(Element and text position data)
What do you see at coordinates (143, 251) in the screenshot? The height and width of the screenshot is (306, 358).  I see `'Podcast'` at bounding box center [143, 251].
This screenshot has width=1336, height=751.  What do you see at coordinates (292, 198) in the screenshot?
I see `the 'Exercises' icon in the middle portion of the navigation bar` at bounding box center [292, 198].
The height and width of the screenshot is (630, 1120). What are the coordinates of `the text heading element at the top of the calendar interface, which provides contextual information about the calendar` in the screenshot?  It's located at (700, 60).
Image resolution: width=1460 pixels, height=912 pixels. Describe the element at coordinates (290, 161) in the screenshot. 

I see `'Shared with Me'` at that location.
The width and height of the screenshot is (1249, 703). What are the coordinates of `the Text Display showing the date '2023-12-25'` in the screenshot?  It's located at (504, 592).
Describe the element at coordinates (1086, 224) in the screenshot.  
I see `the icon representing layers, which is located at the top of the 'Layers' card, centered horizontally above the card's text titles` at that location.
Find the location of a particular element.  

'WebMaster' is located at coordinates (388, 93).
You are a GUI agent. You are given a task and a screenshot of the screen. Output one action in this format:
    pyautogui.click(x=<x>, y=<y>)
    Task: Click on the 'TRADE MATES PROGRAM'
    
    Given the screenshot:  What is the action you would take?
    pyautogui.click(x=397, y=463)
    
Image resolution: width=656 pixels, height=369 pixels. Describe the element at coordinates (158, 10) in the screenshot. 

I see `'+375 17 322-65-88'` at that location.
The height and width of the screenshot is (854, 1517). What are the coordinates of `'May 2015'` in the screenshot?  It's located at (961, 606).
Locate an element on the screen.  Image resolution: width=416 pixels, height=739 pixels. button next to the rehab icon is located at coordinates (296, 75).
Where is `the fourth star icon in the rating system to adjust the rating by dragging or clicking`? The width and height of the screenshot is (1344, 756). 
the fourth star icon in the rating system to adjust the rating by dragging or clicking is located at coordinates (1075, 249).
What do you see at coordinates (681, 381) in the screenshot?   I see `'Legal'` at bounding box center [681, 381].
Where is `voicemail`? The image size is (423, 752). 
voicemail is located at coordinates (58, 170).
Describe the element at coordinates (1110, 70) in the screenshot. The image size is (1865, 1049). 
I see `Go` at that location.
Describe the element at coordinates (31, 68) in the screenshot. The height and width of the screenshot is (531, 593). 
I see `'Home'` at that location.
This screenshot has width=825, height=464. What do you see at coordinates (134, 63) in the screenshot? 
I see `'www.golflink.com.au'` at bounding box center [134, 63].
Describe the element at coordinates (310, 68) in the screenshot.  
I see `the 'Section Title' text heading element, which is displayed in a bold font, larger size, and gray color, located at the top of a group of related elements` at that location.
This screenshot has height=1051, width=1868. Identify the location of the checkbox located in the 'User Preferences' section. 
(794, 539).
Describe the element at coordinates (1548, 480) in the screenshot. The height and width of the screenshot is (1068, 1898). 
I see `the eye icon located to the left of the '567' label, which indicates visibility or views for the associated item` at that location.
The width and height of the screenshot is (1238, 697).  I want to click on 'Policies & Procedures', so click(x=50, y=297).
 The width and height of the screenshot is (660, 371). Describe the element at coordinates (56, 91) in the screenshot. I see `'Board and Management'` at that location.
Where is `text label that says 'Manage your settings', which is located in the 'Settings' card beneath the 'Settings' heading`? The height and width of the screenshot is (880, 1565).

**Short exercise**
Swap every "What are the coordinates of" in the entries for "Which coordinates mark", and give the entries again with nothing else changed.

**Worked solution**
What do you see at coordinates (143, 251) in the screenshot? The height and width of the screenshot is (306, 358).  I see `'Podcast'` at bounding box center [143, 251].
This screenshot has width=1336, height=751.  What do you see at coordinates (292, 198) in the screenshot?
I see `the 'Exercises' icon in the middle portion of the navigation bar` at bounding box center [292, 198].
The height and width of the screenshot is (630, 1120). Which coordinates mark `the text heading element at the top of the calendar interface, which provides contextual information about the calendar` in the screenshot?  It's located at (700, 60).
Image resolution: width=1460 pixels, height=912 pixels. Describe the element at coordinates (290, 161) in the screenshot. 

I see `'Shared with Me'` at that location.
The width and height of the screenshot is (1249, 703). Which coordinates mark `the Text Display showing the date '2023-12-25'` in the screenshot?  It's located at (504, 592).
Describe the element at coordinates (1086, 224) in the screenshot.  
I see `the icon representing layers, which is located at the top of the 'Layers' card, centered horizontally above the card's text titles` at that location.
Find the location of a particular element.  

'WebMaster' is located at coordinates (388, 93).
You are a GUI agent. You are given a task and a screenshot of the screen. Output one action in this format:
    pyautogui.click(x=<x>, y=<y>)
    Task: Click on the 'TRADE MATES PROGRAM'
    
    Given the screenshot:  What is the action you would take?
    pyautogui.click(x=397, y=463)
    
Image resolution: width=656 pixels, height=369 pixels. Describe the element at coordinates (158, 10) in the screenshot. 

I see `'+375 17 322-65-88'` at that location.
The height and width of the screenshot is (854, 1517). Which coordinates mark `'May 2015'` in the screenshot?  It's located at (961, 606).
Locate an element on the screen.  Image resolution: width=416 pixels, height=739 pixels. button next to the rehab icon is located at coordinates (296, 75).
Where is `the fourth star icon in the rating system to adjust the rating by dragging or clicking`? The width and height of the screenshot is (1344, 756). 
the fourth star icon in the rating system to adjust the rating by dragging or clicking is located at coordinates (1075, 249).
What do you see at coordinates (681, 381) in the screenshot?   I see `'Legal'` at bounding box center [681, 381].
Where is `voicemail`? The image size is (423, 752). 
voicemail is located at coordinates (58, 170).
Describe the element at coordinates (1110, 70) in the screenshot. The image size is (1865, 1049). 
I see `Go` at that location.
Describe the element at coordinates (31, 68) in the screenshot. The height and width of the screenshot is (531, 593). 
I see `'Home'` at that location.
This screenshot has width=825, height=464. What do you see at coordinates (134, 63) in the screenshot? 
I see `'www.golflink.com.au'` at bounding box center [134, 63].
Describe the element at coordinates (310, 68) in the screenshot.  
I see `the 'Section Title' text heading element, which is displayed in a bold font, larger size, and gray color, located at the top of a group of related elements` at that location.
This screenshot has height=1051, width=1868. Identify the location of the checkbox located in the 'User Preferences' section. 
(794, 539).
Describe the element at coordinates (1548, 480) in the screenshot. The height and width of the screenshot is (1068, 1898). 
I see `the eye icon located to the left of the '567' label, which indicates visibility or views for the associated item` at that location.
The width and height of the screenshot is (1238, 697).  I want to click on 'Policies & Procedures', so click(x=50, y=297).
 The width and height of the screenshot is (660, 371). Describe the element at coordinates (56, 91) in the screenshot. I see `'Board and Management'` at that location.
Where is `text label that says 'Manage your settings', which is located in the 'Settings' card beneath the 'Settings' heading`? The height and width of the screenshot is (880, 1565).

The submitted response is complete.